Pense aussi que sa condition est au-dessus de la tienne. Bien souvent, ces fils de prince s’amusent de nous avec de belles paroles qui nous font pleurer ; ils jouent, eux ; mais nous, c’est la mort.



Rachel.

Lui, il ne joue pas, sois-en sûre. Si tu entendais, dans un seul mot, comme il met toute sa vie.

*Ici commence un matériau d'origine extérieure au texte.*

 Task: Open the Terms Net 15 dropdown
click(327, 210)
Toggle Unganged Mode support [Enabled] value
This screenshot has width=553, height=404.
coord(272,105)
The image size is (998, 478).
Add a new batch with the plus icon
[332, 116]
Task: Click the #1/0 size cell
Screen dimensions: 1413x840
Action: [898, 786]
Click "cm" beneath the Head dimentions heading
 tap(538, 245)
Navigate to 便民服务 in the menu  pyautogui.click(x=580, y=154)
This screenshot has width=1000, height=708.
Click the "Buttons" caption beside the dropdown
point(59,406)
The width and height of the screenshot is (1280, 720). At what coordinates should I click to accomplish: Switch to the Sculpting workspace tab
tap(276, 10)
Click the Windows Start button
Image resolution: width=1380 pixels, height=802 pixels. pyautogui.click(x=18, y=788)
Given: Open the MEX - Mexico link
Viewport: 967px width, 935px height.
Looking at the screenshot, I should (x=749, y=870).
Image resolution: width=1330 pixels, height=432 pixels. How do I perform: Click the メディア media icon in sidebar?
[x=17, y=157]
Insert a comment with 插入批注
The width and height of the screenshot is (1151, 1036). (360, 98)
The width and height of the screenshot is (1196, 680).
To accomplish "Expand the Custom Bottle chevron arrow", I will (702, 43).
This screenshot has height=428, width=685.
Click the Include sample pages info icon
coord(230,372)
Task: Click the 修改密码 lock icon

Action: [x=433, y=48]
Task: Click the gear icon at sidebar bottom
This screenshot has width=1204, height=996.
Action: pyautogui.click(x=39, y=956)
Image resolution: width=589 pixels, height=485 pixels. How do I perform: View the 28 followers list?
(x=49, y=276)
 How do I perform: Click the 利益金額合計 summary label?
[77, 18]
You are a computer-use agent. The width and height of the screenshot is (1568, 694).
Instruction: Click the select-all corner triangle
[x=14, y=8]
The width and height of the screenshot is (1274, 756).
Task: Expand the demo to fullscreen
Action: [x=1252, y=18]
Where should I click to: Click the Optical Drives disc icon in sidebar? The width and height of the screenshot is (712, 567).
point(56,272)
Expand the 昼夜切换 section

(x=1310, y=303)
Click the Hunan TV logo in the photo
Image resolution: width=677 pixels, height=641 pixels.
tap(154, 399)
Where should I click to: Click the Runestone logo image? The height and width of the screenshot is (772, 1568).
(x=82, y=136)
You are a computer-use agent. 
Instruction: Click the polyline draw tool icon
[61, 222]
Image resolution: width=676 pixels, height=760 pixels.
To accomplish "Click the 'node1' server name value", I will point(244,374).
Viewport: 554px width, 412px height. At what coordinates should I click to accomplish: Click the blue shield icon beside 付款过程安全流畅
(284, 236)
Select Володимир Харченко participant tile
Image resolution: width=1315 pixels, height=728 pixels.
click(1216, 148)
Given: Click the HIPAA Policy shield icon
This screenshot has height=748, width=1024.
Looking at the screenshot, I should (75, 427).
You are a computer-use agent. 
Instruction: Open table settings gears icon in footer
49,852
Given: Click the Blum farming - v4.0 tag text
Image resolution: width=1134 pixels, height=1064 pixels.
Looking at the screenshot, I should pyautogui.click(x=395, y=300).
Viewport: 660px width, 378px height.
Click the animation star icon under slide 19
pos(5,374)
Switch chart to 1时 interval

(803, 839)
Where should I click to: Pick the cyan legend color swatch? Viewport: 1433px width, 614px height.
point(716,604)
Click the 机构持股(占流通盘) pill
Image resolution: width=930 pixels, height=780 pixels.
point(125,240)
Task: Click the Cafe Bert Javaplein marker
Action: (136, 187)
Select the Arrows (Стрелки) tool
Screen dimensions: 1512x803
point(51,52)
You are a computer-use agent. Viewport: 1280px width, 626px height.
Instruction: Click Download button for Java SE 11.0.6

Mon dieu ! Il me semble que je l’ai toujours connu ; il est si facile de distinguer les voix de celui qui nous aime et de celui qui nous trompe. Non, il ne joue pas. Lui qui a vu tant de choses, il semble, quand il est avec moi, qu’il n’a vu que moi au monde ; un enfant ne serait pas plus soumis ni plus facile à contenter.



Berthe.

Quel homme inconcevable ! Certainement, je crois qu’il t’aime ; mais son amour ne ressemble à celui de personne. Quand il te parle, il y a dans ce qu’il dit autant de peine que de bonheur. Il est trop ardent, trop violent, trop passionné pour la vie ordinaire. Il ne dit rien, il ne fait rien comme un autre. Va ! J’ai bien peur qu’il ne te rende pas heureuse, et je n’entrevois rien de bon pour votre avenir.



Chambre de Rachel.
Ahasvérus, Rachel.



Ahasvérus.

Oui, mon ange, c’est dans cette chambre qu’est mon ciel. Je n’en demande point d’autre.



Rachel.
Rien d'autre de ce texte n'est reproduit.